Militairen zien soms vreemde dingen
Antropoloog Michelle Schut sprak militairen die morele dilemma’s ervaren in contact met andere culturen. Zoals de militair die stuitte op een minderjarige in de armen van een Afghaanse commandant in het kamp.
Michelle Schut bracht voor haar onderzoek twee weken door bij militairen in Kunduz, Afghanistan. Ze volgde daar zestien militairen die Afghaanse politieagenten trainden en observeerden. ‘De groep kende ik al, een aantal had ik geïnterviewd en ik heb hun trainingen voor de missie gevolgd.’ Ze observeerde en sprak de militairen in het kamp en volgde ze naar de politieposten in de omgeving. Ze sprak ook Afghaanse militairen en politieagenten.
Onderwerp van gesprek: lastige situaties in de omgang met de andere cultuur en de dilemma’s die daarbij ontstaan. Neem de vrij gangbare omkoping bij checkpoints in de streek. ‘Nederlandse militairen vinden dat niet kunnen, maar Afghaanse agenten zeggen dan: ‘Maar daar heb je toch gewoon recht op, als je dagenlang in die hitte moet staan controleren en de veiligheid waarborgt? Dat je dan een meloen van een vrachtwagen pakt, vindt ook de bevolking geen probleem. Ze zien het als een fooi.’
Het afromen van salarissen (als de hoogste chef jouw salaris in handen geeft, hoor je je meerderen ook wat te geven) is ook zo’n Afghaanse praktijk waar Nederlanders hun wenkbrauwen bij fronsen: Schut: ‘Afghanen zeggen dan: dat is ook een kwestie van zorgen voor elkaar.’
Toch zijn dit geen situaties die bij de Nederlandse militairen veel emotie oproepen. ‘De dingen die betrekking hebben op het werk, zoals corruptie, zijn in strijd met hun persoonlijke waarden, maar ze ervaren die als minder heftig. Het lastigst zijn situaties in de omgang met vrouwen of kinderen.’
Theejongens
Neem de bacha beeresh (letterlijk vertaald: baardloze jongens), de ’theejongens’ die in Afghanistan bezit zijn – en statussymbool – van mannen met macht, zoals de lokale commandanten. De jongens moeten vaak ook seksuele diensten verlenen.

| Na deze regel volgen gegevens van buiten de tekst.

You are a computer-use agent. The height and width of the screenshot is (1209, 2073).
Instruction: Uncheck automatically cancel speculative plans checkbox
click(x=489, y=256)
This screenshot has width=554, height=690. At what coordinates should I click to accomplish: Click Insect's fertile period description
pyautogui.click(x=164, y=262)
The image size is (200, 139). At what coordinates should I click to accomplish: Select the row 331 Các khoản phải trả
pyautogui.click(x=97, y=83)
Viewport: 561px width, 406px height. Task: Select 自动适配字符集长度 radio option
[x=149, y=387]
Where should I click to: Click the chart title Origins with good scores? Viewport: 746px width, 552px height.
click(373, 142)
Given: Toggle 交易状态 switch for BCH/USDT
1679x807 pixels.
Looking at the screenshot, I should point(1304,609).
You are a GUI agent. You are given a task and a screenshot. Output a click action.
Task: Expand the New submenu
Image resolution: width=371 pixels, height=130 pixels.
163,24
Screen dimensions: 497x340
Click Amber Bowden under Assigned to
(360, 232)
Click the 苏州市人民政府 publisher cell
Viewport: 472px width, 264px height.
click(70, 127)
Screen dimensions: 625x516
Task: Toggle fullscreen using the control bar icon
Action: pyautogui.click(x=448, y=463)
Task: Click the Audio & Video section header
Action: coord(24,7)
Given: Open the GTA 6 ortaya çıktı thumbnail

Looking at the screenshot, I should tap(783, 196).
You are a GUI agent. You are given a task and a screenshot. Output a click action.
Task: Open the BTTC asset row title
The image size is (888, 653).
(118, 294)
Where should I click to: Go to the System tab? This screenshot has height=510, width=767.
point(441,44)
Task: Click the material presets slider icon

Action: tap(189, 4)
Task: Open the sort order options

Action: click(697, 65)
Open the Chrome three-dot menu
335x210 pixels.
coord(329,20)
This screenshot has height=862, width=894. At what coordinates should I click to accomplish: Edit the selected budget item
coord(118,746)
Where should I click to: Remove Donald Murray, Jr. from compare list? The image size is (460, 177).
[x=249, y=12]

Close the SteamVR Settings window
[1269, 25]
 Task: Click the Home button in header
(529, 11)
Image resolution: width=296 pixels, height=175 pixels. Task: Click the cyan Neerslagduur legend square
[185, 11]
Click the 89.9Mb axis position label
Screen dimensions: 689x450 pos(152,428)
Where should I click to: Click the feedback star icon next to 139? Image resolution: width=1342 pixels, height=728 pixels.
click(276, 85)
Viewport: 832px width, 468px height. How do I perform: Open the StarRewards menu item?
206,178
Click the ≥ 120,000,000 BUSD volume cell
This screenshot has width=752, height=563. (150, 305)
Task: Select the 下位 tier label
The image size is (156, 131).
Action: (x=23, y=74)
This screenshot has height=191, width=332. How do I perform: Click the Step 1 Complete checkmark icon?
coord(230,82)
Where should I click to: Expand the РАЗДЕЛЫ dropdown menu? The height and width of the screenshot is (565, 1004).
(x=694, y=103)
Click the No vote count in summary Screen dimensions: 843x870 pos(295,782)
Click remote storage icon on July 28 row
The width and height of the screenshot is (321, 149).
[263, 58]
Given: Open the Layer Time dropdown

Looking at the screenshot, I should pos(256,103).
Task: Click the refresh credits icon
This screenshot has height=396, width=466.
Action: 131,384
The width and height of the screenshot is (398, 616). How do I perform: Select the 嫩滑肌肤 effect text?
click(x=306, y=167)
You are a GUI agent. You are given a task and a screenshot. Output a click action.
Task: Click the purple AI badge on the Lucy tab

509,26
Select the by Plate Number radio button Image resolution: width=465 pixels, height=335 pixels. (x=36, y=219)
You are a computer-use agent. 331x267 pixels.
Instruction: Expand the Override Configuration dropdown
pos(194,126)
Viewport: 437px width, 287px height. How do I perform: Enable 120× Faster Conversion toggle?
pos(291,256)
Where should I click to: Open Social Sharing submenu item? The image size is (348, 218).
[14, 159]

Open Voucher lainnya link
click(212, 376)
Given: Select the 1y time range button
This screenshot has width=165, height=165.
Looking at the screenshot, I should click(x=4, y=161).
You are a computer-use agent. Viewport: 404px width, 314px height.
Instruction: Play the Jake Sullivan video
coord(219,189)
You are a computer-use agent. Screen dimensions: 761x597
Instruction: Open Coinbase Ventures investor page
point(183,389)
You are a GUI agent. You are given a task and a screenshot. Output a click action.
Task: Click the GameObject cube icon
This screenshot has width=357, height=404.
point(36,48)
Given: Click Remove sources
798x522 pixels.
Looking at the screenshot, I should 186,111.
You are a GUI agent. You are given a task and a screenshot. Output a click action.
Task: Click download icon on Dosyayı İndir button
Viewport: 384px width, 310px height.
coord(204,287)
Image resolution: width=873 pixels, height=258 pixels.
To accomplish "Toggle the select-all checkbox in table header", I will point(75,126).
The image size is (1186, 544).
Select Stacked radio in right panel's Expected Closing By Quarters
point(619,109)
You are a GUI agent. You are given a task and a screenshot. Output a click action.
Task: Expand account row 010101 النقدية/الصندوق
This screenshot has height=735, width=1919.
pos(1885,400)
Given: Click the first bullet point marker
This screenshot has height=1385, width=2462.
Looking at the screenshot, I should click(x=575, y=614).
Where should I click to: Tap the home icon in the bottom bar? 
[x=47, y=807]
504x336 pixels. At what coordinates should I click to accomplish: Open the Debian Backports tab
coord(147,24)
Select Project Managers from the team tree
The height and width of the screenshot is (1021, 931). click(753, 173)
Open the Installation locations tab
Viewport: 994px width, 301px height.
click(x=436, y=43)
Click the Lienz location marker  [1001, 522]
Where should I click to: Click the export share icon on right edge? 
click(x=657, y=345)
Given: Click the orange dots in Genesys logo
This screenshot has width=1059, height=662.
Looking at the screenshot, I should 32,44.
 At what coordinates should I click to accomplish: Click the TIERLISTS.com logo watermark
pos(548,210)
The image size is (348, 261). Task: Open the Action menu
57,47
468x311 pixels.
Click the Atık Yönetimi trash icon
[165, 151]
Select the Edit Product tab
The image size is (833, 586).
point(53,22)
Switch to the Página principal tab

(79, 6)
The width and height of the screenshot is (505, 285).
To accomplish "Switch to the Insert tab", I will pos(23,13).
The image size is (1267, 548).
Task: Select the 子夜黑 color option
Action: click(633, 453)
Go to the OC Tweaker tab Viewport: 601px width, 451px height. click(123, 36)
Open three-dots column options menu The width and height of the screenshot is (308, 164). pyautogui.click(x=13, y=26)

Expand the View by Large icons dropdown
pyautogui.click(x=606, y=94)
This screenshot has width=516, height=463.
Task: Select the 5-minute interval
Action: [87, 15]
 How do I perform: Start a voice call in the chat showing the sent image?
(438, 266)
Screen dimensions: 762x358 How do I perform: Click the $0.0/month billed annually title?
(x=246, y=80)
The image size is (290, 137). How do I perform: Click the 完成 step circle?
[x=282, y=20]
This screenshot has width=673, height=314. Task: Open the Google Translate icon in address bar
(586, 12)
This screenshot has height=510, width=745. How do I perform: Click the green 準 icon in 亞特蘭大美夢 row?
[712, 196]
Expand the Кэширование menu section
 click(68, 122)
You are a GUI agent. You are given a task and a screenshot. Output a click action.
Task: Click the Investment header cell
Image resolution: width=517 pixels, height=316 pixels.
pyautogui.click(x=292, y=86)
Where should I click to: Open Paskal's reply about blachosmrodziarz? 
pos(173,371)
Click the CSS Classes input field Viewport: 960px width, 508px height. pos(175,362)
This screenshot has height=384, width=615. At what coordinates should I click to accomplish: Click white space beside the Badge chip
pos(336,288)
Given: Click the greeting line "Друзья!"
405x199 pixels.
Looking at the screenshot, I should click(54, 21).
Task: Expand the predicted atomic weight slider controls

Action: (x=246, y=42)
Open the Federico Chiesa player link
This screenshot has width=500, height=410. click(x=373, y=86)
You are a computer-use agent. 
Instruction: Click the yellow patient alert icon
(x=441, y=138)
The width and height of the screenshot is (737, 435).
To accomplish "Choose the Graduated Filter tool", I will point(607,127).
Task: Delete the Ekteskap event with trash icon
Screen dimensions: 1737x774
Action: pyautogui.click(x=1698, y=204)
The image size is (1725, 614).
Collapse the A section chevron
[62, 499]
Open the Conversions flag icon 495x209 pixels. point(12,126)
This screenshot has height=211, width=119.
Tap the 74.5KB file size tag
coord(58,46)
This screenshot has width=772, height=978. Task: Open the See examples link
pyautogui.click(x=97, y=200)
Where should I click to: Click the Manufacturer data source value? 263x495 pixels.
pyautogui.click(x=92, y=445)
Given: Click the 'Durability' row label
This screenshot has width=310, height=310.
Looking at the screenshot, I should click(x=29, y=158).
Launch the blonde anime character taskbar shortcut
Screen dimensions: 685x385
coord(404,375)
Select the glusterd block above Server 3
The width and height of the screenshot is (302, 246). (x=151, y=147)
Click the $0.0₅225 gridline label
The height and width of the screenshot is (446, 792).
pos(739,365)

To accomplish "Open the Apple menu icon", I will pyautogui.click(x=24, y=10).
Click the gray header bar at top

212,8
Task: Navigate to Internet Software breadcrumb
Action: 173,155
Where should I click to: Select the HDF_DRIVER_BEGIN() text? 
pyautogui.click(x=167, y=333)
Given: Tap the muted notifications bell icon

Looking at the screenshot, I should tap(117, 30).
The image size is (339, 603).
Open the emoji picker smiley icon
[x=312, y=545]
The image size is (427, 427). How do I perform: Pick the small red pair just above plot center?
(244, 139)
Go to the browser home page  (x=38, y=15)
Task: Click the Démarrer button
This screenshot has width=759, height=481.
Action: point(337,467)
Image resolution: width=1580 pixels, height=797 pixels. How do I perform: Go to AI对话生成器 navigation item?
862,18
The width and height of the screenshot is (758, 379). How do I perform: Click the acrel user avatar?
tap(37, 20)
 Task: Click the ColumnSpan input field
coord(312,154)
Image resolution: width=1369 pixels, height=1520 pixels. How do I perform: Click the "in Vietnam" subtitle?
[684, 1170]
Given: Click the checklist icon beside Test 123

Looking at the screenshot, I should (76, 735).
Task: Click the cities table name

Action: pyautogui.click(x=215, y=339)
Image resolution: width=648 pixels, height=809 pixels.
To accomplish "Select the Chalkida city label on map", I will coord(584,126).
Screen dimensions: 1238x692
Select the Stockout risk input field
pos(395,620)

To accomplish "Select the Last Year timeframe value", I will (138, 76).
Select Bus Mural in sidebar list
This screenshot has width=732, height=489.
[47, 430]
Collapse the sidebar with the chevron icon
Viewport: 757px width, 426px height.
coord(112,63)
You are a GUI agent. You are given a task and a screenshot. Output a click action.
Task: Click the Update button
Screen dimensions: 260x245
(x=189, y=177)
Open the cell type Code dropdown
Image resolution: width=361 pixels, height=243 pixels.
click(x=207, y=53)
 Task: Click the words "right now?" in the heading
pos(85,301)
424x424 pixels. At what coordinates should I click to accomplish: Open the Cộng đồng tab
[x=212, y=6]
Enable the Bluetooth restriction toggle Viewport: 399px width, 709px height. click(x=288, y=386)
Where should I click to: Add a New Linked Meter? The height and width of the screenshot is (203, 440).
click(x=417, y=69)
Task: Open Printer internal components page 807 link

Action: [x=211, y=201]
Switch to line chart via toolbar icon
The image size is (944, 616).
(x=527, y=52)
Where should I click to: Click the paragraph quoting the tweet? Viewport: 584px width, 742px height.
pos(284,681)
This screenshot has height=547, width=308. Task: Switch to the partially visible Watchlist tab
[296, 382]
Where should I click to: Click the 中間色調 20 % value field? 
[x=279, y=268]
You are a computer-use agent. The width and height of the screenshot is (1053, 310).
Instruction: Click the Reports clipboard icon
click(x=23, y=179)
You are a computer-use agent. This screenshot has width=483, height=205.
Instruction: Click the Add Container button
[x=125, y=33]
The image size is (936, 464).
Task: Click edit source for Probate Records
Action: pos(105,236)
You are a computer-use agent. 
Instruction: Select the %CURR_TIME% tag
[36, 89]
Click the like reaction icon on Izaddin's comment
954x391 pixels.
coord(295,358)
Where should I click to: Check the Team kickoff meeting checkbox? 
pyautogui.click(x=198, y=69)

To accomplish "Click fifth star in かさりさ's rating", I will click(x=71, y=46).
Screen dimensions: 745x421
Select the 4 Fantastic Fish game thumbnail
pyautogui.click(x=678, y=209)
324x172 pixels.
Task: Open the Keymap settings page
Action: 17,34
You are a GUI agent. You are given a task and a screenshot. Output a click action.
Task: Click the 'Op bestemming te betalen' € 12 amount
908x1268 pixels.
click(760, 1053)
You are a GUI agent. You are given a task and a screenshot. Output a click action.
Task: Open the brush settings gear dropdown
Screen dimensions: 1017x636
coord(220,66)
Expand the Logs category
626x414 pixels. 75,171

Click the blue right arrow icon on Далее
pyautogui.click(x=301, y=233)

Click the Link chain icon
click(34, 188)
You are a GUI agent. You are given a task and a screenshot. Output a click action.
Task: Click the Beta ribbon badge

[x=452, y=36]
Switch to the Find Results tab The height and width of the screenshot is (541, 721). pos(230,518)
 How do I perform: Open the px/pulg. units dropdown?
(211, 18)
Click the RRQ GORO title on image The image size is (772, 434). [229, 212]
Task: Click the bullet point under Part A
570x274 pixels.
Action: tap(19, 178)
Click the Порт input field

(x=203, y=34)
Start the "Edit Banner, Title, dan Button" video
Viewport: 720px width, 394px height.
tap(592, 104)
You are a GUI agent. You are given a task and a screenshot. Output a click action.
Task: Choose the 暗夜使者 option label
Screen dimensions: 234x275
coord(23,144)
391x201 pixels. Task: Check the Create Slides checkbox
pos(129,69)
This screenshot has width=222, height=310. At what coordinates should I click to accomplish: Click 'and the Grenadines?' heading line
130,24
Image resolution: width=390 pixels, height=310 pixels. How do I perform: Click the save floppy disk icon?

De Nederlandse militair die in Afghanistan zo’n commandant met theejongen in bed aantrof, schrok zich rot. ‘Hij koos ervoor om op dat moment niets over de situatie te zeggen, want het kamp werd aangevallen. Maar achteraf heeft hij die commandant er wel op aangesproken.’
Schut sprak Afghaanse militairen over het fenomeen en merkte wel dat de meesten ook niet vrolijk worden van commandanten die theejongens bezitten. ‘In die zin merkte ik dat het ook in Afghanistan niet de norm is. Het is gebruik in een kleine subcultuur en bij wet en religie verboden, tegelijk zijn ze niet in staat er iets aan te veranderen door het zwakke juridische systeem.’
Feestjes
De Nederlandse militairen staan in dit soort situaties voor een moreel dilemma: wel of niet ingrijpen. ‘Ze kampen achteraf soms met schuld- en schaamtegevoelens. Familieleden die ze op feestjes aanspreken: “Waarom heb jij niks gedaan?”’
Ze vindt dat defensie hun militairen beter moeten voorbereiden op zulke culturele clashes. ‘Nu krijgen ze cultuurles en militaire ethiek als twee aparte vakken. Het zou goed zijn als die twee gecombineerd worden, zodat militairen voordat ze op missie gaan ook oefenen in de dilemma’s die ze tegenkomen in confrontatie met andere culturen. Zodat ze zich bewust worden van de waarden die in het geding zijn en de gevolgen die hun reactie kan hebben.’
Schut pleit er ook voor om na te denken over handvatten om het verblijf van militairen op missie te vergemakkelijken. ‘We zouden bijvoorbeeld als regel kunnen instellen dat op Nederlandse kampen geen minderjarigen mogen komen en dat ook aan de Afghaanse partners duidelijk moeten maken.’ / Martine Zuidweg
Schut interviewde ook militairen over missies in Soedan, Bosnië en Irak. Ze promoveert maandag 1 juni om 14.30 uur op haar onderzoek in de Aula.